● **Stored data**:

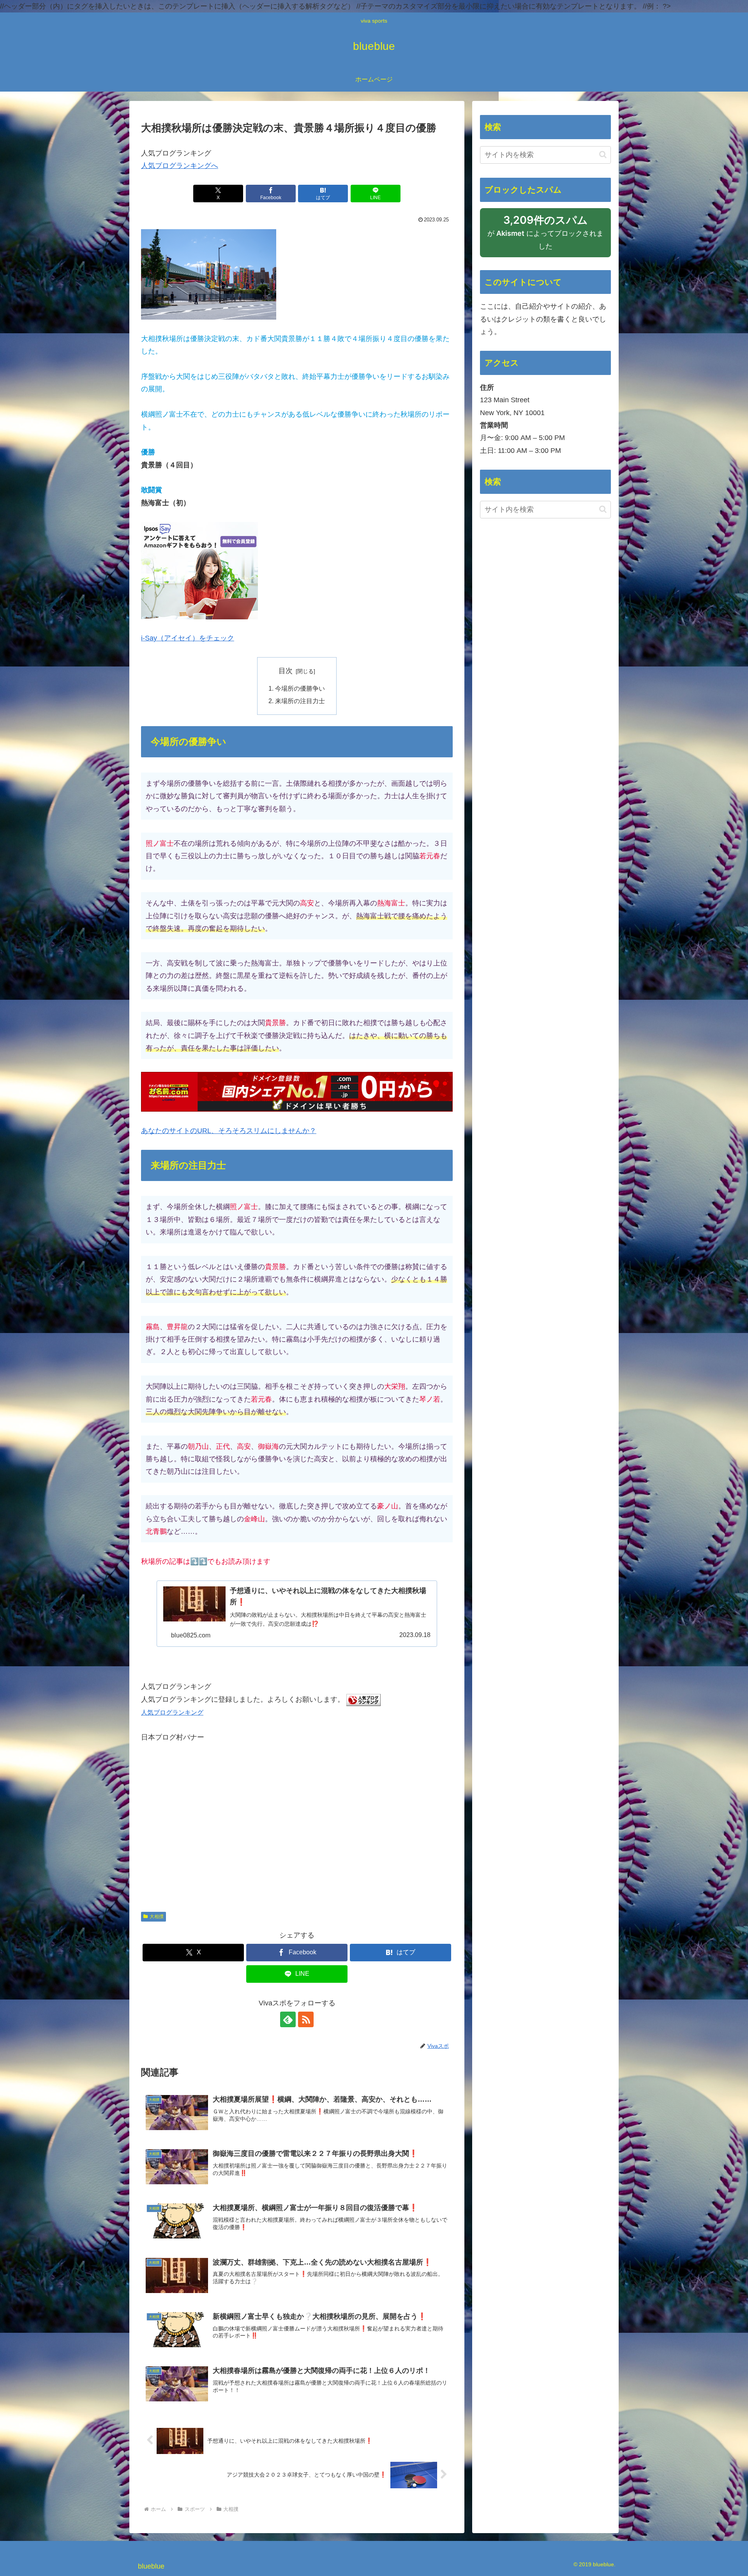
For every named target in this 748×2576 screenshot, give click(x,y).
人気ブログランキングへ (179, 166)
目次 (286, 671)
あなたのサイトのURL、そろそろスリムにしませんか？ (228, 1131)
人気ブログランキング (172, 1712)
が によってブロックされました (545, 236)
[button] (603, 154)
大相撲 (157, 1916)
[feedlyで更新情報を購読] (288, 2019)
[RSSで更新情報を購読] (306, 2019)
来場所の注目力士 (300, 700)
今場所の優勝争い (300, 688)
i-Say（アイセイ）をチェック (187, 638)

● **TRY IT**: Every line of the data above should be returned exactly, with the pictures removed.

● **EXERCISE OUTPUT**:
For every named target in this 748×2576 screenshot, give click(x,y).
人気ブログランキングへ (179, 166)
目次 (286, 671)
あなたのサイトのURL、そろそろスリムにしませんか？ (228, 1131)
人気ブログランキング (172, 1712)
が によってブロックされました (545, 236)
[button] (603, 154)
大相撲 (157, 1916)
[feedlyで更新情報を購読] (288, 2019)
[RSSで更新情報を購読] (306, 2019)
来場所の注目力士 (300, 700)
今場所の優勝争い (300, 688)
i-Say（アイセイ）をチェック (187, 638)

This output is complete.